Exercise directions. Rewrite the rows below with "computer-use agent" replaced by "screen assistant" and everything else unchanged, leaving out the pictures.

++++ Record list

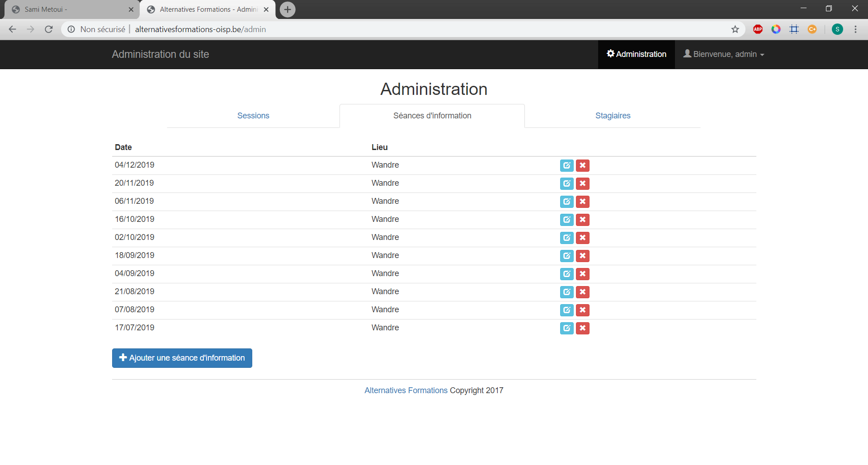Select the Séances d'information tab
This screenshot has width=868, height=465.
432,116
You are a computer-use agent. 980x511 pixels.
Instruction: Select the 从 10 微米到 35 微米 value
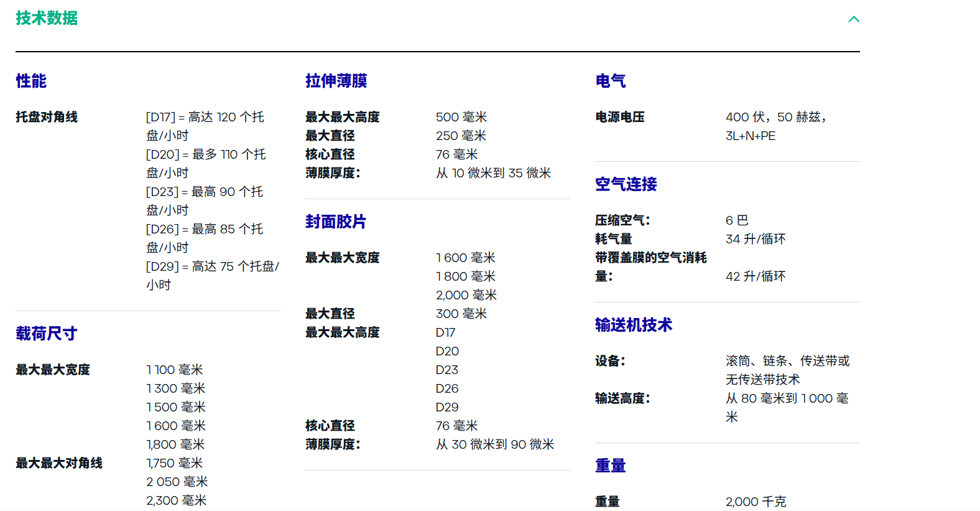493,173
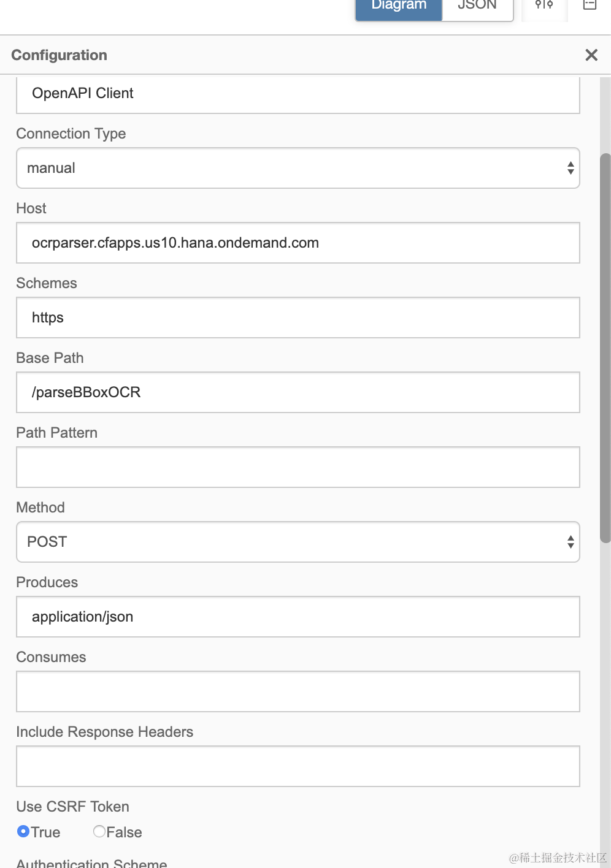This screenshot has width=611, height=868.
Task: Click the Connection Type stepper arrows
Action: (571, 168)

++++++++

Solved exercise.
Select the Séances d'information tab
This screenshot has width=868, height=465.
432,116
You are a screen assistant. 980x511 pixels.
Instruction: Select the 从 10 微米到 35 微米 value
493,173
This screenshot has width=611, height=868.
Task: Click the Connection Type stepper arrows
Action: (571, 168)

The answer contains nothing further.